* [WORK INSTRUCTIONS]: In the records that follow, find each line with the word "accomplish" and copy it.
====== EXERCISE DATA
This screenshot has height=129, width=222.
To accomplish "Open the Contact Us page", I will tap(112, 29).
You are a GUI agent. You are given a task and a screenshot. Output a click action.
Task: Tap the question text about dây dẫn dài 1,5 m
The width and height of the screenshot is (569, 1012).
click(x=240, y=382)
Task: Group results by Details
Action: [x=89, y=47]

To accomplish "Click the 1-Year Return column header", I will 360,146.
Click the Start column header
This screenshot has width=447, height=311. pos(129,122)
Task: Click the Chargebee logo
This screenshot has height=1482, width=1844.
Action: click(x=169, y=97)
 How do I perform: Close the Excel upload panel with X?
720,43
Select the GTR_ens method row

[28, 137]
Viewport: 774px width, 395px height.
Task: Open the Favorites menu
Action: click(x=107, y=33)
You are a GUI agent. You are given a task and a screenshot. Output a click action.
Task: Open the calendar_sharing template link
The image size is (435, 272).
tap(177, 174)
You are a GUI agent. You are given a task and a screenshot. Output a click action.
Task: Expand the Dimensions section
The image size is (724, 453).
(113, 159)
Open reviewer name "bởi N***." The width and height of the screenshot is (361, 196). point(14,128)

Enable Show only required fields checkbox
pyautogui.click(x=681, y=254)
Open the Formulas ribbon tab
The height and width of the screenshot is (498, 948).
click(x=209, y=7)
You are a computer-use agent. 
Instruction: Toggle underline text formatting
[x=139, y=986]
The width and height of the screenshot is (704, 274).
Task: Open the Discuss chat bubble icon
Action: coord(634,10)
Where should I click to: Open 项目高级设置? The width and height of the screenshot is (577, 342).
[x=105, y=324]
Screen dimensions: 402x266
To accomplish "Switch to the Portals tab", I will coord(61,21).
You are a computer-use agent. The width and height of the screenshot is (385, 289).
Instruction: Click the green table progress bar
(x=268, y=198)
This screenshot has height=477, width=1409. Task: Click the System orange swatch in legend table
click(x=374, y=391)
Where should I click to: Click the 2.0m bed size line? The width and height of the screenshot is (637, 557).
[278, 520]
============
* [ANSWER SECTION]:
To accomplish "Open the Contact Us page", I will tap(112, 29).
To accomplish "Click the 1-Year Return column header", I will 360,146.
To accomplish "Switch to the Portals tab", I will coord(61,21).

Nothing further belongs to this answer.